WORK ITEM >> Give an exact transcription limited to the lines from the one with "You are a computer-use agent. 494x365 pixels." through the end of the entries, including both; no pictures belong in it.

Records from a collection
======

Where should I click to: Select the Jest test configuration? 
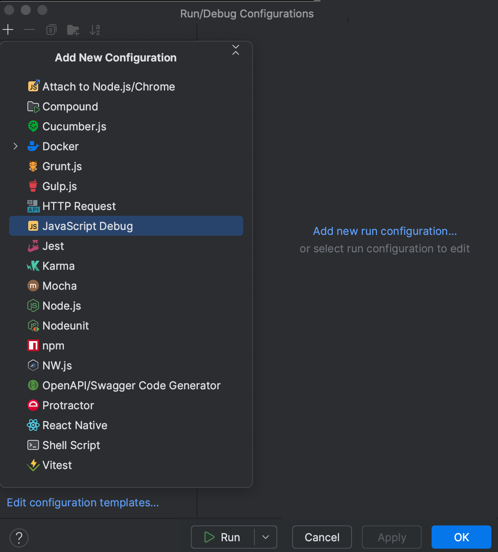53,246

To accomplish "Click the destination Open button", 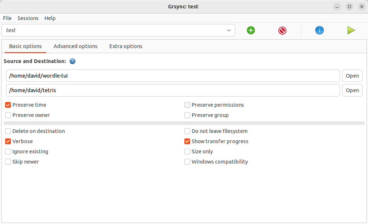I will point(352,90).
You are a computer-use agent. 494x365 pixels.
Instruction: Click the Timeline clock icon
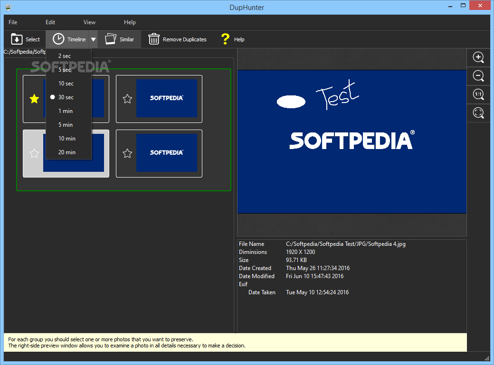point(58,39)
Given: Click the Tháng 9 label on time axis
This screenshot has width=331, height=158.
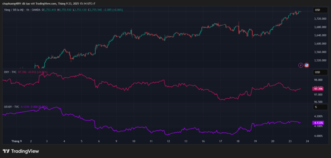Looking at the screenshot, I should (x=16, y=141).
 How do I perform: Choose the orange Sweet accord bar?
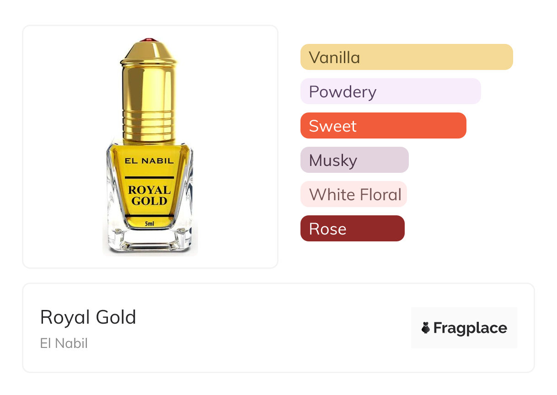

======

SOLVED PROBLEM >>
You are a computer-use agent. 494x365 pixels.
Instruction: Click the Timeline clock icon
point(58,39)
Given: Click the Tháng 9 label on time axis
This screenshot has width=331, height=158.
Looking at the screenshot, I should (x=16, y=141).
 How do I perform: Choose the orange Sweet accord bar?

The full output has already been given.